Segment Start: Records provided

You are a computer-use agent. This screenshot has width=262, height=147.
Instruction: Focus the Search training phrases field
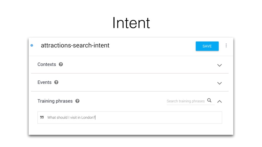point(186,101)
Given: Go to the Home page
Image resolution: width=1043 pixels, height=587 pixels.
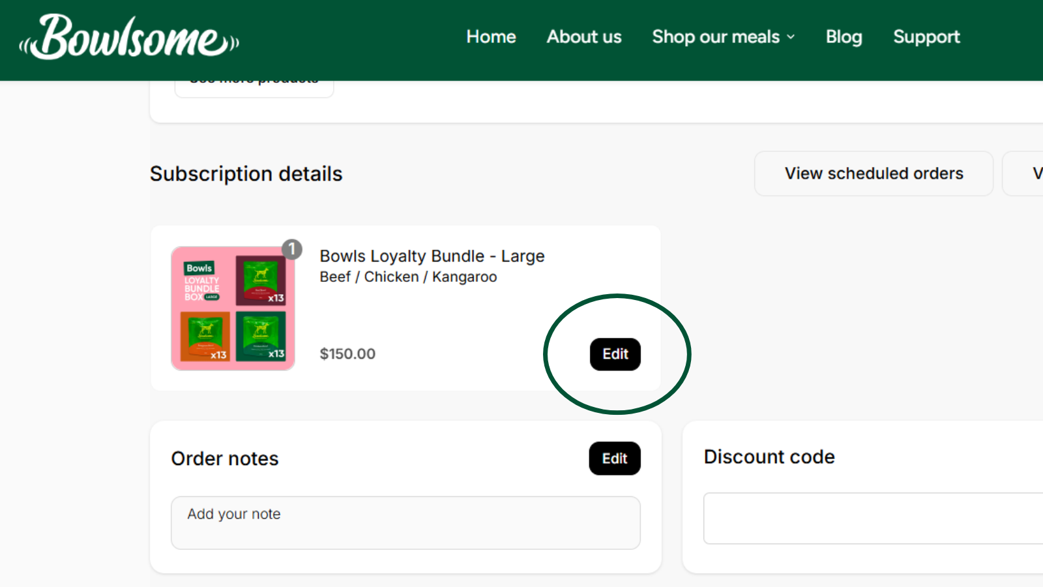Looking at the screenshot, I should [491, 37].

Segment End: Records provided
Segment Start: Records provided

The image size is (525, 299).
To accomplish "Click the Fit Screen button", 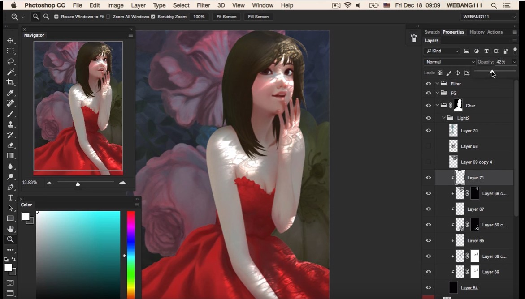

Segment End: Records provided

Would you write out exactly the lines above, starting at the line containing "The image size is (525, 299)." and stopping after the line containing "the Fit Screen"? Omit the pictures.

The image size is (525, 299).
To accomplish "Click the Fit Screen button", 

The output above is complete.